I baschi verdi del Gruppo di Olbia hanno condotto numerosi interventi sulle spiagge e nei borghi costieri, dove la presenza di venditori ambulanti irregolari è risultata in forte aumento. Solo negli ultimi tre mesi sono stati sequestrati oltre 3.000 articoli falsi, tra cui orologi, gioielli, accessori e articoli di pelletteria con marchi di noti brand internazionali.
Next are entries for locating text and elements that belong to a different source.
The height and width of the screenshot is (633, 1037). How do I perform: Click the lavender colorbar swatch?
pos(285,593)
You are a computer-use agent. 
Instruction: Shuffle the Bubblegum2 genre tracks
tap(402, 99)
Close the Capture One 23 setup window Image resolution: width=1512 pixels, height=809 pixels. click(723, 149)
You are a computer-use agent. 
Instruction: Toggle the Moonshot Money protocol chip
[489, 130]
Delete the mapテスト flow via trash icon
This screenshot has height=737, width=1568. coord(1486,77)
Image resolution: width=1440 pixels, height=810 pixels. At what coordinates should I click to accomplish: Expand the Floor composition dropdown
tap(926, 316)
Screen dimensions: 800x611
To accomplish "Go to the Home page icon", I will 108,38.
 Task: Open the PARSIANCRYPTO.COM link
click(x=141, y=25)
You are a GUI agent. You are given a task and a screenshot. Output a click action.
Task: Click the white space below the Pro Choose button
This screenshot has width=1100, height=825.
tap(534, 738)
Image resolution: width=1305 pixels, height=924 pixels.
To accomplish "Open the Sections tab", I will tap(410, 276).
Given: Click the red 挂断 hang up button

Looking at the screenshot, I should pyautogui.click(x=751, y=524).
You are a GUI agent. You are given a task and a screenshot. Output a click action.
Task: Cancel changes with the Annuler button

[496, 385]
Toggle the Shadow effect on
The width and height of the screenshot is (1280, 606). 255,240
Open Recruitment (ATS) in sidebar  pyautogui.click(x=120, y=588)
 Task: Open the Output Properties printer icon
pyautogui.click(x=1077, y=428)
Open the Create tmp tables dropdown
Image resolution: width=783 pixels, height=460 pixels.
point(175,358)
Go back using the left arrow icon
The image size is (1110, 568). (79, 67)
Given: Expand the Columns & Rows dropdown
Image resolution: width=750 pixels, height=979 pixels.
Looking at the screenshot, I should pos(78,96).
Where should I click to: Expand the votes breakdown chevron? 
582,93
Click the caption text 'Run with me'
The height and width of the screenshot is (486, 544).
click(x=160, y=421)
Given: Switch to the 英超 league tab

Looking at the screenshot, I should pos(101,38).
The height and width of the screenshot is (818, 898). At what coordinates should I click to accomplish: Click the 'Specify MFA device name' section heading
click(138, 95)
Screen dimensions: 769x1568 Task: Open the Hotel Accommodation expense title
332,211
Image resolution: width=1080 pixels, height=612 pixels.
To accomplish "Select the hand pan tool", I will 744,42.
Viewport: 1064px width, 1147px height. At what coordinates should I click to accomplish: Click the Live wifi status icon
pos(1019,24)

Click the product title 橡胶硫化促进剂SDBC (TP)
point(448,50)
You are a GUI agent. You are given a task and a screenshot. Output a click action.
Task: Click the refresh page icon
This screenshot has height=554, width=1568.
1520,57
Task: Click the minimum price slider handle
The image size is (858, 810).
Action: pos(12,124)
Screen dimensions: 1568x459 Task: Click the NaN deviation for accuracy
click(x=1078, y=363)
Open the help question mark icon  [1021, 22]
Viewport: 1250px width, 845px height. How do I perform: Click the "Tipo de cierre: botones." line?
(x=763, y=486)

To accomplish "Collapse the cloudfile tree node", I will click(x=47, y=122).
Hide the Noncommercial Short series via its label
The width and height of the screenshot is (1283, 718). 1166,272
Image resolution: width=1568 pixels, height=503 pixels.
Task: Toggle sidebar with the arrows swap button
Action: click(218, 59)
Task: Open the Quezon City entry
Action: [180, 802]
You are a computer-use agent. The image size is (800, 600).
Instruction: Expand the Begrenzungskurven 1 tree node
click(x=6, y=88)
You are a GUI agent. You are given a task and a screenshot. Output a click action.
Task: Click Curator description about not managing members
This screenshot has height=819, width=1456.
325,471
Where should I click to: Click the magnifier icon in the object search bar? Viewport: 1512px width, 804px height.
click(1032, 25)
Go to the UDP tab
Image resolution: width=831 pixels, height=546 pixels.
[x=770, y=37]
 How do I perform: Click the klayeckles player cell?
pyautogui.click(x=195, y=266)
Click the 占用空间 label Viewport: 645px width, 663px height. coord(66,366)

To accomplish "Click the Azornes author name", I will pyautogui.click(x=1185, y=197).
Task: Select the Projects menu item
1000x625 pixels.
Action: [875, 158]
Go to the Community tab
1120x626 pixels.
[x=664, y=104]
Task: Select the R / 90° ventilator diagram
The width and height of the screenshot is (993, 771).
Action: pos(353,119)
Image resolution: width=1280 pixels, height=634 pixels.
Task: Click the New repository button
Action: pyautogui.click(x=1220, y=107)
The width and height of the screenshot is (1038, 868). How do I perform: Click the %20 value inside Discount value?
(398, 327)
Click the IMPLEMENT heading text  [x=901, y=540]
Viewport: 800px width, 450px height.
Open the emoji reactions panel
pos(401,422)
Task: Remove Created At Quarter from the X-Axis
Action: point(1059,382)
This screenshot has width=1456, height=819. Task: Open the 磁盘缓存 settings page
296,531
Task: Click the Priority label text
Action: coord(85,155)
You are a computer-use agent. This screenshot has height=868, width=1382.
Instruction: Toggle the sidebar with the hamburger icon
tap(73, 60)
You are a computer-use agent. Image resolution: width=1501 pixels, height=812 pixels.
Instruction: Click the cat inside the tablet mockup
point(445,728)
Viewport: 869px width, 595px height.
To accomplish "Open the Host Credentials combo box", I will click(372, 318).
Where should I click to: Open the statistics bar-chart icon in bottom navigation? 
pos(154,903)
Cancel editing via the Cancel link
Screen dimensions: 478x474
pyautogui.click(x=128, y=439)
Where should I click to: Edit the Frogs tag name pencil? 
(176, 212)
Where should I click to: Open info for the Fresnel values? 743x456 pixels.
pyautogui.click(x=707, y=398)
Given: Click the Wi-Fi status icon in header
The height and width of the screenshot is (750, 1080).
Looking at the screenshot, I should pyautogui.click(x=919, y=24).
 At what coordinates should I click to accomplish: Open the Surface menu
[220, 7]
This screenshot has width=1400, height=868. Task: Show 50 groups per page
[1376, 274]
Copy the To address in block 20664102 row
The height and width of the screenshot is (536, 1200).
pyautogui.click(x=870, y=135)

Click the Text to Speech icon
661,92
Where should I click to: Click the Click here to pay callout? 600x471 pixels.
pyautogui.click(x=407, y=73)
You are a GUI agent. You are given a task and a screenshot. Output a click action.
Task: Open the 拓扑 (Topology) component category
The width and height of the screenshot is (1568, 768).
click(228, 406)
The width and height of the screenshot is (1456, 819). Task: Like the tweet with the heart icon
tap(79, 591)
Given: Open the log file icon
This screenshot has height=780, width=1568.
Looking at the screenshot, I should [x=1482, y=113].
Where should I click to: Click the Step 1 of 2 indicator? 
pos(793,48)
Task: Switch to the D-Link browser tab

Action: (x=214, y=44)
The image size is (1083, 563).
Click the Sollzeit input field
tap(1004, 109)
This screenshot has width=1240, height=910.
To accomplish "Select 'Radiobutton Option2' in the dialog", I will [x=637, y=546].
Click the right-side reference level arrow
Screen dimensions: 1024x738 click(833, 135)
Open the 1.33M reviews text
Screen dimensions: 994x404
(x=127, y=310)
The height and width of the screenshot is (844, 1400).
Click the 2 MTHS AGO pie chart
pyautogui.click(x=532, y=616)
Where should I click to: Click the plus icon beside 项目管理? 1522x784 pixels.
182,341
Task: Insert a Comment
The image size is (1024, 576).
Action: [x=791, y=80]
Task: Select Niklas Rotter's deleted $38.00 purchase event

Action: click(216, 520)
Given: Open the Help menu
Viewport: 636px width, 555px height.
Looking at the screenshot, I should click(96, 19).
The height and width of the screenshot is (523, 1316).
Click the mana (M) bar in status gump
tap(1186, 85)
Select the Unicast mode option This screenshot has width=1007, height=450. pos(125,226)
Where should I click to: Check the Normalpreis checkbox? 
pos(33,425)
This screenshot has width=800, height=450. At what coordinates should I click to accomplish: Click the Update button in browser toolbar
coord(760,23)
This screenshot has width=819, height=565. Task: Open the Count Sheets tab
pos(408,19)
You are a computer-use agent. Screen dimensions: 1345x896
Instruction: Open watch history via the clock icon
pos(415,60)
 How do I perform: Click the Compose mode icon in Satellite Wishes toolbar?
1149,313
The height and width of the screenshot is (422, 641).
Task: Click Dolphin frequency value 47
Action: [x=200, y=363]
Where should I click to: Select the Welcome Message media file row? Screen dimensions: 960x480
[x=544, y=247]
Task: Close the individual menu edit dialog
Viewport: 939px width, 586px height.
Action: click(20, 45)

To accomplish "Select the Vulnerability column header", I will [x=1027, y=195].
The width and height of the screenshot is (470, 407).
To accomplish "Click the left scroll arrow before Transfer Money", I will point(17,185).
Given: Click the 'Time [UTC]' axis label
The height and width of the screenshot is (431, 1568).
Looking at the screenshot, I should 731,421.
I controlli si sono estesi anche all’hinterland gallurese. Lungo la statale Olbia-Arzachena i militari hanno individuato un deposito usato come base logistica per il commercio illegale, con all’interno 1.700 capi contraffatti. Una donna di origini senegalesi è stata sorpresa all’interno del locale e denunciata.
I prodotti sequestrati si distinguevano per l’alto livello di sofisticazione: etichette, garanzie al consumatore e persino QR Code falsificati. In alcuni casi i venditori erano dotati di POS portatili contactless, utilizzati per gestire i pagamenti come normali esercenti, con la possibilità di far confluire i profitti su conti esteri. L’attività conferma l’impegno della Guardia di Finanza a tutela del Made in Italy, della sicurezza dei consumatori e della leale concorrenza.